If you encounter permission issues, run:
sudo chown -R $(whoami) ~/.npm sudo chown -R $(whoami) ~/Agent_Chef/react-app
-
Setup Hugging Face and C++ Compiler:
pip install huggingface_hub huggingface-cli login --token YOUR_TOKEN_HERE conda install -c conda-forge gcc_linux-64 gxx_linux-64 -y gcc --version
Replace
YOUR_TOKEN_HERE
with your actual Hugging Face token.
To run Agent Chef:
-
Navigate to the Agent Chef directory:
cd ~/Agent_Chef
-
Activate the conda environment:
conda activate AgentChef
-
Run the application:
bash AgentChef_run.sh
If you encounter issues with the React app:
-
Ensure you're using the correct Node.js version:
node --version
If it's not v14 or higher, update Node.js.
-
If you see "ENOTEMPTY" errors, try:
cd ~/Agent_Chef/react-app rm -rf node_modules npm cache clean --force npm install
-
If you encounter permission issues:
sudo chown -R $(whoami) ~/.npm sudo chown -R $(whoami) ~/Agent_Chef/react-app
-
If the React app fails to start, try running it manually:
cd ~/Agent_Chef/react-app npm start
This will provide more detailed error messages if there are issues.
If problems persist, please open an issue on the GitHub repository with the full error message and the output of npm --version
and node --version
.
If you use both WSL and Windows environments to run Ollama & Unsloth, you may encounter the following error when trying to run Ollama on Windows after using it in WSL:
Error: listen tcp 127.0.0.1:11434: bind: Only one usage of each socket address (protocol/network address/port) is normally permitted.

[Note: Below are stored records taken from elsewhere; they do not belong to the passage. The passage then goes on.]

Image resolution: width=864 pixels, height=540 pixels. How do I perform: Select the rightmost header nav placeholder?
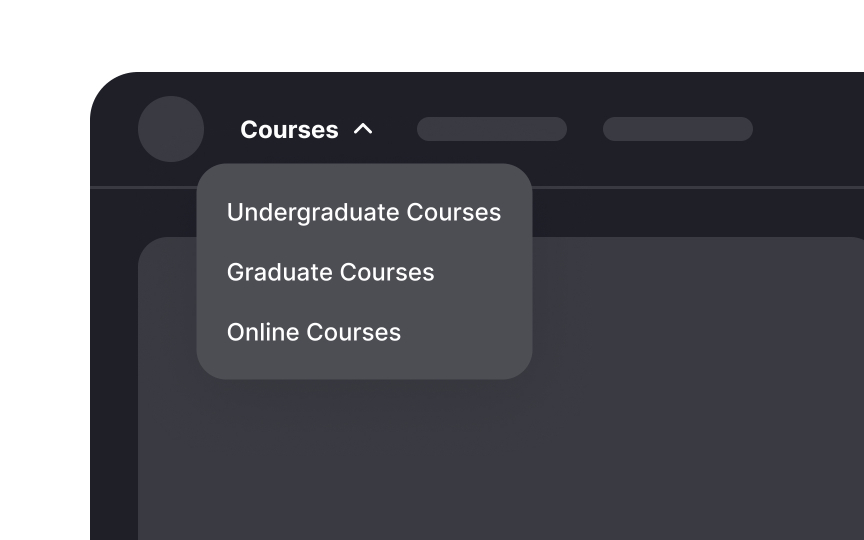point(677,129)
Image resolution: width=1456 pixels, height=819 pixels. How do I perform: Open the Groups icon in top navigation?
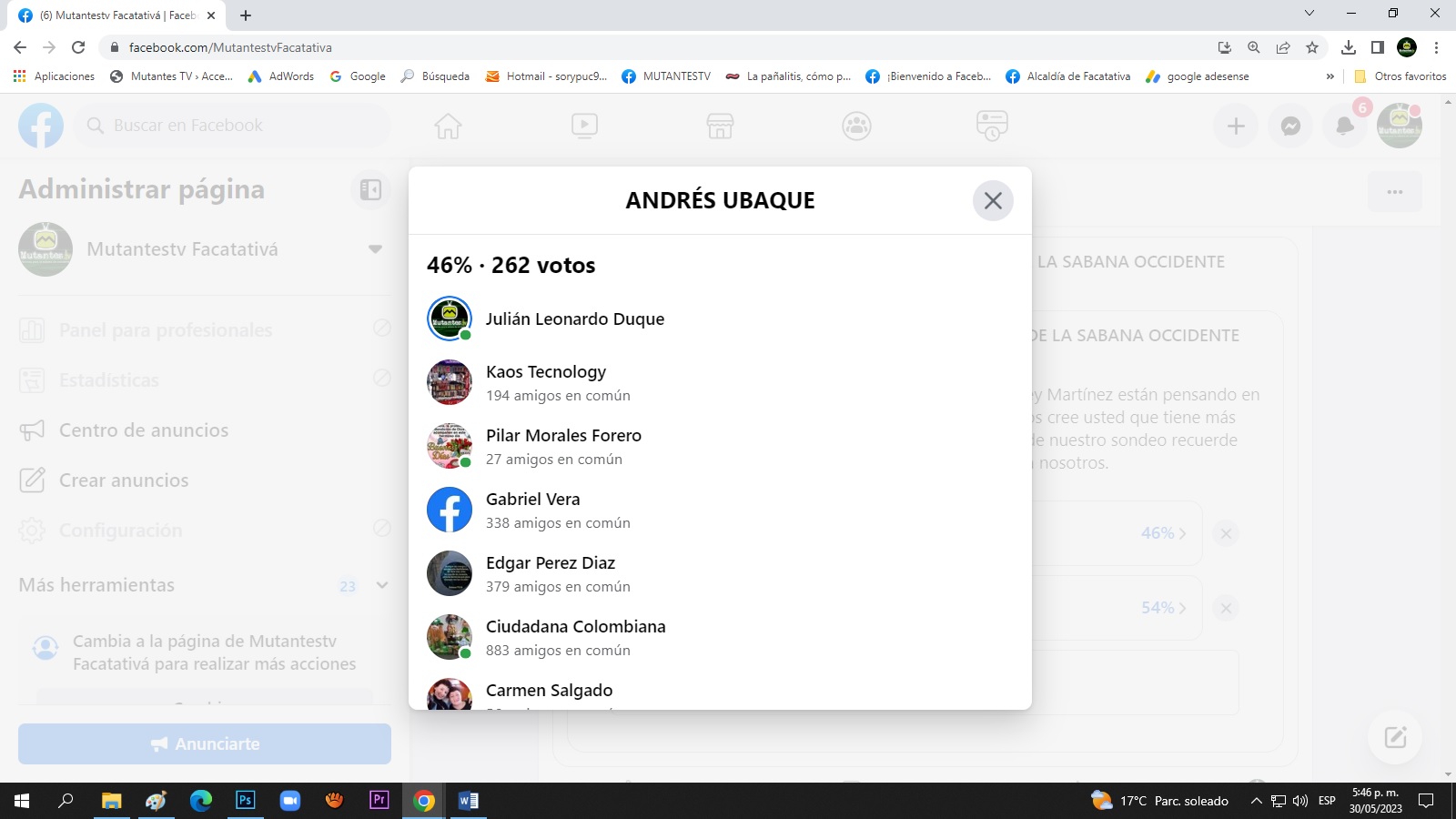click(x=856, y=126)
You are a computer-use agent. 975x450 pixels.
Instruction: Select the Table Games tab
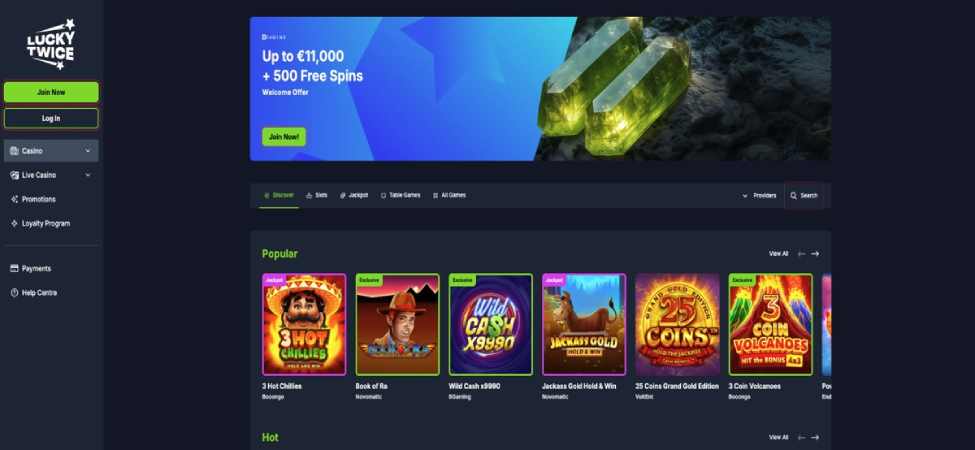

If you encounter this error, it means Ollama is still running in your WSL environment and blocking the port on your Windows host. To resolve this:
-
Open your WSL terminal.
-
Stop the Unsloth or Ollama service in WSL by running:
sudo service ollama stop or sudo service unsloth stop
-
You can now close the WSL terminal and return to Windows.
-
Try running Ollama in Windows again:
ollama serve
This should resolve the port conflict and allow you to run Ollama on Windows.
To avoid this issue in the future, always remember to stop the Ollama service in WSL before closing your WSL session if you plan to use Ollama on Windows afterwards.
If you primarily use Ollama in one environment (either WSL or Windows), consider using it exclusively in that environment to avoid such conflicts.